I just yanked all of my RSS subscriptions from my RSS Reader for DZone. What is DZone, you ask? DZone is a site for news for developers. At least, that's what it should be. What I've found time and time again is a lot of half-baked ideas on some blog somewhere, or worse, some ad-hominem attack against a particular development language or community. While I'm up for the usual sparring contests that arise from geek passions (Ruby vs. Java vs. Python vs. Algol66 vs Etc.) what sent me over the edge was the RSS feeds themselves. What should be a site where the good links get promoted higher than the bad links unfortunately becomes a flood of all of the links in the RSS reader. How do I put the benefits of the community "group-think" to work for me in my RSS reader? Unfortunately, I don't think there's a way to just have a feed of the top-rated stories for the day. So, I suffer with things like "Thanks to Zed, Ruby related posts on jroller are at an all time low", and other advertising dreck. Worse, I have to click over to the DZone site itself to get to the actual site, so I've already invested two clicks to get to what I want. No thanks.
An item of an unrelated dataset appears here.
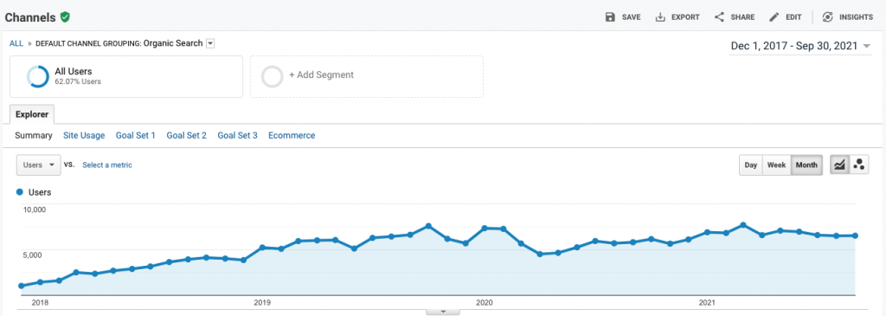Click the Select a metric link
Viewport: 886px width, 316px height.
click(107, 165)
I've really liked some of the planets out there (Planet Ruby, Planet Python, Planet Ubuntu, etc.) Sure, they're susceptible to the same problems as DZone (unfiltered access), but I can make the determination in my RSS reader of whether or not I want to read the article any further. It fits right in with my 2 minute rule for reading RSS feeds. Plus, I get all of the content in the post (full text feeds rock), so if I want to click on something else in the article, I can.
I'll still keep likely keep m DZone account for a while, but unless it can shed some of the issues I have with the RSS feeds (which, coincidentally are the same reasons I read Slashdot rather than Digg - I like edited content, thanks), I won't be resubscribing anytime soon.